## [Problem to solve]
Among the lines below, copy exactly those from the one with "tattoo (391, 2027)" through the one with "[Добавить в Pinterest] (427, 11)", counting both ends.
** Opening Dataset records block **
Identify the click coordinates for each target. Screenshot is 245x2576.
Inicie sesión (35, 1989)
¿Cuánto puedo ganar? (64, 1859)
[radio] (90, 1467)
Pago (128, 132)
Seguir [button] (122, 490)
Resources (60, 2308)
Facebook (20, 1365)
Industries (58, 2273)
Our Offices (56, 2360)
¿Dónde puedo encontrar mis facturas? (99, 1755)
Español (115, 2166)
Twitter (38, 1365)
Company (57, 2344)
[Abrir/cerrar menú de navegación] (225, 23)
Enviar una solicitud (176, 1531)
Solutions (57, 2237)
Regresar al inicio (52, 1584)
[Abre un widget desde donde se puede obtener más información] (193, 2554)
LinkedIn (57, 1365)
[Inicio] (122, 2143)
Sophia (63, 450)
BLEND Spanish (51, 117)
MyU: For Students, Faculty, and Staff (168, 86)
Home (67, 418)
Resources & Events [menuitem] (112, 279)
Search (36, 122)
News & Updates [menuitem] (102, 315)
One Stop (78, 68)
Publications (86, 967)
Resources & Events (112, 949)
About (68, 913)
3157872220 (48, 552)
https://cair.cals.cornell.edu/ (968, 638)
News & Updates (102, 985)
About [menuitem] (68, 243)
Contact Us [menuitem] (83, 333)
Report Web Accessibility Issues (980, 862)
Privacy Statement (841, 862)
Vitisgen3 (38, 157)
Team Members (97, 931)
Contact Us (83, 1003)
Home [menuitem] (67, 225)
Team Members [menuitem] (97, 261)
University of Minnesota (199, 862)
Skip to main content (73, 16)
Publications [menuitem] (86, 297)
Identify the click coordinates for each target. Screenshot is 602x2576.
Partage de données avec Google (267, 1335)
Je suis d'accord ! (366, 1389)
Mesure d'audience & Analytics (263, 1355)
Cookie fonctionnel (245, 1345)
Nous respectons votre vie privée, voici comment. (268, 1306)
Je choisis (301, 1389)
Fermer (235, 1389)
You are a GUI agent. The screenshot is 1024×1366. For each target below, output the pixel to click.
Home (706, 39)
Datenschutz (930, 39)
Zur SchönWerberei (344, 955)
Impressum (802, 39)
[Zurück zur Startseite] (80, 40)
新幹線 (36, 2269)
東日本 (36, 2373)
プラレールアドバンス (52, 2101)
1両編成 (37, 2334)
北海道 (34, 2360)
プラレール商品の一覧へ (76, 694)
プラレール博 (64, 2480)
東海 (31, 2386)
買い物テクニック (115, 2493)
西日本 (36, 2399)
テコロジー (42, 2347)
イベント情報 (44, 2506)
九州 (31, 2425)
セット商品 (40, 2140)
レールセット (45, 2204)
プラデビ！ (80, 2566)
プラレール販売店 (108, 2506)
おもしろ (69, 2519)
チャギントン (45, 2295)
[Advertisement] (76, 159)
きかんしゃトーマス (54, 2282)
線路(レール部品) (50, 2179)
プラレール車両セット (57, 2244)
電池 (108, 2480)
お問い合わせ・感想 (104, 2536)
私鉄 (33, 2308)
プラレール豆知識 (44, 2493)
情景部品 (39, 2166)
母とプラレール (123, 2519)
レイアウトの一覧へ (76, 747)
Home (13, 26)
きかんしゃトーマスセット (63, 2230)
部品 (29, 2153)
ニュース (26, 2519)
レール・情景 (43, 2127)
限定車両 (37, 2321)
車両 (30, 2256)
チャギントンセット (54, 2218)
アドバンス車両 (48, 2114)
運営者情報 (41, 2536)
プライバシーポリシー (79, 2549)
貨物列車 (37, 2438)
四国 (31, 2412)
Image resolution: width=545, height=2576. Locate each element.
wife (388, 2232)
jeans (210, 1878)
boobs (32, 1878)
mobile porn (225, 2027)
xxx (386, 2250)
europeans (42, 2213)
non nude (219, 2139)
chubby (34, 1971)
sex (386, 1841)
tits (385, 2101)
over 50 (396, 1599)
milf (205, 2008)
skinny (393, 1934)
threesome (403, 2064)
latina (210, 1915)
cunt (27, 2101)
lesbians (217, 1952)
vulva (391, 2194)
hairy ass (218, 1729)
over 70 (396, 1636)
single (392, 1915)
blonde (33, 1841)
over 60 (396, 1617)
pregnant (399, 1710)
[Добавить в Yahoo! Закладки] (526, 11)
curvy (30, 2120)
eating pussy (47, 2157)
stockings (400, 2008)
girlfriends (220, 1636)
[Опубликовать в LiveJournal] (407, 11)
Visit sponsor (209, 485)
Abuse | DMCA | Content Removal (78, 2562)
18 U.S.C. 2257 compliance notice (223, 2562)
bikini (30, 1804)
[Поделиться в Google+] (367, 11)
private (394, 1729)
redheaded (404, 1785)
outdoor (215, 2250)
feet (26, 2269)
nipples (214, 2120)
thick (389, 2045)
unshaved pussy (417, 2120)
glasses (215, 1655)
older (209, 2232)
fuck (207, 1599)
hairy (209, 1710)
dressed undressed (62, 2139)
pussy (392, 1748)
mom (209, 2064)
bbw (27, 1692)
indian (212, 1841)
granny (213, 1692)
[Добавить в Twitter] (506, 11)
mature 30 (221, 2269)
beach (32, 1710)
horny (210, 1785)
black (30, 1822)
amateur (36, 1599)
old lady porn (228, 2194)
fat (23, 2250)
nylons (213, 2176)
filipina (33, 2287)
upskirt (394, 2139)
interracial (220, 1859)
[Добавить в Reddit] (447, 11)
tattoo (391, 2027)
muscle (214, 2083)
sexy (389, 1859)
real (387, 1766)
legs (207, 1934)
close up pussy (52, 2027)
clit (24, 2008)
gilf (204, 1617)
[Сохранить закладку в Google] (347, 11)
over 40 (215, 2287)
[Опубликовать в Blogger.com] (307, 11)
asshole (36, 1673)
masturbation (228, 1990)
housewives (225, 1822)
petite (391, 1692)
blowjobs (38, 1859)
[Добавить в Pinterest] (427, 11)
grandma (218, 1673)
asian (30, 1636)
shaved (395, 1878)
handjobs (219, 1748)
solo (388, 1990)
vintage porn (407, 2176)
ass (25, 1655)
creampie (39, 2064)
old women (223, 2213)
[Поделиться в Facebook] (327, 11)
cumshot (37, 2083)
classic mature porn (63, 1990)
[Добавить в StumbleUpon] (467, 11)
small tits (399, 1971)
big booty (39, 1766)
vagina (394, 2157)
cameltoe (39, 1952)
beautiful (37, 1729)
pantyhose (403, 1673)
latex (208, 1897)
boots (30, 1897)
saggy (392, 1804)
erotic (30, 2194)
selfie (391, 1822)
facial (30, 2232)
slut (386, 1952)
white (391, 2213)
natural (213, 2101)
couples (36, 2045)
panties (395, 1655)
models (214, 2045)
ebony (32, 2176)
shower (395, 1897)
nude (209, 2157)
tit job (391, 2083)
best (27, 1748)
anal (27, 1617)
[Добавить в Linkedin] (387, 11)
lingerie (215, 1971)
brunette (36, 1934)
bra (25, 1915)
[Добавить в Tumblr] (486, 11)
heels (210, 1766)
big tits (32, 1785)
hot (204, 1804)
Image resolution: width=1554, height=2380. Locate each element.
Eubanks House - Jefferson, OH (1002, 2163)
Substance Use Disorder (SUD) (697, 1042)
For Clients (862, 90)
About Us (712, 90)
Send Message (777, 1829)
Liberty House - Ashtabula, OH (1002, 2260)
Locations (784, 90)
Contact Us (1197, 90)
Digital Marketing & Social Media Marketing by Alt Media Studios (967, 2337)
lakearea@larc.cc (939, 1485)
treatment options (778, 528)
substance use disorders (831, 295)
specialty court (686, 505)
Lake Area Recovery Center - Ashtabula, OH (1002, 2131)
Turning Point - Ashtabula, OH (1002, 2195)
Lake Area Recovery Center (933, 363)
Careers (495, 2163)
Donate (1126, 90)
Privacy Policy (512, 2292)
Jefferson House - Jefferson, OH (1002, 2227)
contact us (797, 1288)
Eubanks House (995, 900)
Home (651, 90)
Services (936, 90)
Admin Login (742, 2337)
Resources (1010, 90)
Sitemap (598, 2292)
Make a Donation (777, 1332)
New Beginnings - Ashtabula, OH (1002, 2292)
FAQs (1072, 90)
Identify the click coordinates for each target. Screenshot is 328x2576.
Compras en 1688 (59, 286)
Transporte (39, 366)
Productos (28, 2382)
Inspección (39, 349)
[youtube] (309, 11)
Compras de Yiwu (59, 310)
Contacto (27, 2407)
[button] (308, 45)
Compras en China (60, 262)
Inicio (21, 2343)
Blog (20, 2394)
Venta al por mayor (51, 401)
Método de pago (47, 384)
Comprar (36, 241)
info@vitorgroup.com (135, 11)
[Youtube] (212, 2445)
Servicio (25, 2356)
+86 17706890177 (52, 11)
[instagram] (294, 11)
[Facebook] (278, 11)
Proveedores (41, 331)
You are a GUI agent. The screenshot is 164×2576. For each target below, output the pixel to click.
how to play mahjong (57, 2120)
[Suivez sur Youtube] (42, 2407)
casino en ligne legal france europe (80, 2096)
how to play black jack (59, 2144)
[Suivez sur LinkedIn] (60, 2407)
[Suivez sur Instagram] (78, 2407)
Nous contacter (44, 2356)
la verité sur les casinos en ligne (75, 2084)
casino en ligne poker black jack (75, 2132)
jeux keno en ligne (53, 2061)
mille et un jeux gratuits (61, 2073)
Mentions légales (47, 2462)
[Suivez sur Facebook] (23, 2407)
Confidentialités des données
** Closing Dataset records block **
## [Solution]
tattoo (391, 2027)
muscle (214, 2083)
sexy (389, 1859)
real (387, 1766)
legs (207, 1934)
close up pussy (52, 2027)
clit (24, 2008)
gilf (204, 1617)
[Сохранить закладку в Google] (347, 11)
over 40 (215, 2287)
[Опубликовать в Blogger.com] (307, 11)
asshole (36, 1673)
masturbation (228, 1990)
housewives (225, 1822)
petite (391, 1692)
blowjobs (38, 1859)
[Добавить в Pinterest] (427, 11)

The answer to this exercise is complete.